It might be worth emphasizing that the validity of any such prediction about future paths of technology is dependent on human action. Such predictions can always be self-destroying in the sense that people refuse to accept the relevant technology. The choices left to society and politics for shaping the future can certainly not be infringed by projections of technology development (Nordmann 2007, pp. 31–34; Nordmann 2014, pp. 90–01; Stilgoe et al. 2013, p. 1571). In a similar vein, scientific and technological projections may be thwarted by social features such as carelessness or abuse (Weckert and Moor 2007, pp. 136–138).

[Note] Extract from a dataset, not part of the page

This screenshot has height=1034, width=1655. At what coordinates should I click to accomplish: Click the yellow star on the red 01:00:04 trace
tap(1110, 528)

David Resnik (2017, pp. 66–73) advocates the use of the inductive-risk scheme for dealing with the legitimacy of publishing the full H5N1 virus strain (see above). However, his extensive discussion of the various factors relevant for such a decision fails to arrive at a recommendation. This inconclusive ending confirms the limited usefulness of the inductive-risk scheme for coming to terms with complex moral challenges arising from scientific research.
It is worth noting that the adequate use of the precautionary principle demands in both versions some foresight knowledge. The minimum knowledge required concerns possible side-effects. In the trade-off interpretation the demands are even higher. Thus, the invocation of the precautionary principle remains within the consequentialist approach to RRI (see Sect. 2).
Some authors complain that real processes of this sort are characterized by information asymmetry, power imbalance and lack of transparency (Blok and Lemmens 2015, pp. 23–24). Yet, this only makes the challenge more urgent to work out procedural schemes that promote these value commitments.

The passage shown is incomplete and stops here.